[Data to use]:

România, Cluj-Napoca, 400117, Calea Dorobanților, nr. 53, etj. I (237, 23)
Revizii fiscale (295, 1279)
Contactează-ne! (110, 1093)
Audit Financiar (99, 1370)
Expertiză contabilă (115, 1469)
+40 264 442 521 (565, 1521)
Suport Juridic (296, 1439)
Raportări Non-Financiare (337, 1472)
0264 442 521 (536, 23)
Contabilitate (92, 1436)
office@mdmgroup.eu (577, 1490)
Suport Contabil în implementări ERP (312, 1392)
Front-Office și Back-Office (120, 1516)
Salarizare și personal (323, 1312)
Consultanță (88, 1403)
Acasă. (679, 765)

[Exercise objective]: For this task, set down the entire listing word for word.

[Completed exercise]:
România, Cluj-Napoca, 400117, Calea Dorobanților, nr. 53, etj. I (237, 23)
Revizii fiscale (295, 1279)
Contactează-ne! (110, 1093)
Audit Financiar (99, 1370)
Expertiză contabilă (115, 1469)
+40 264 442 521 (565, 1521)
Suport Juridic (296, 1439)
Raportări Non-Financiare (337, 1472)
0264 442 521 (536, 23)
Contabilitate (92, 1436)
office@mdmgroup.eu (577, 1490)
Suport Contabil în implementări ERP (312, 1392)
Front-Office și Back-Office (120, 1516)
Salarizare și personal (323, 1312)
Consultanță (88, 1403)
Acasă. (679, 765)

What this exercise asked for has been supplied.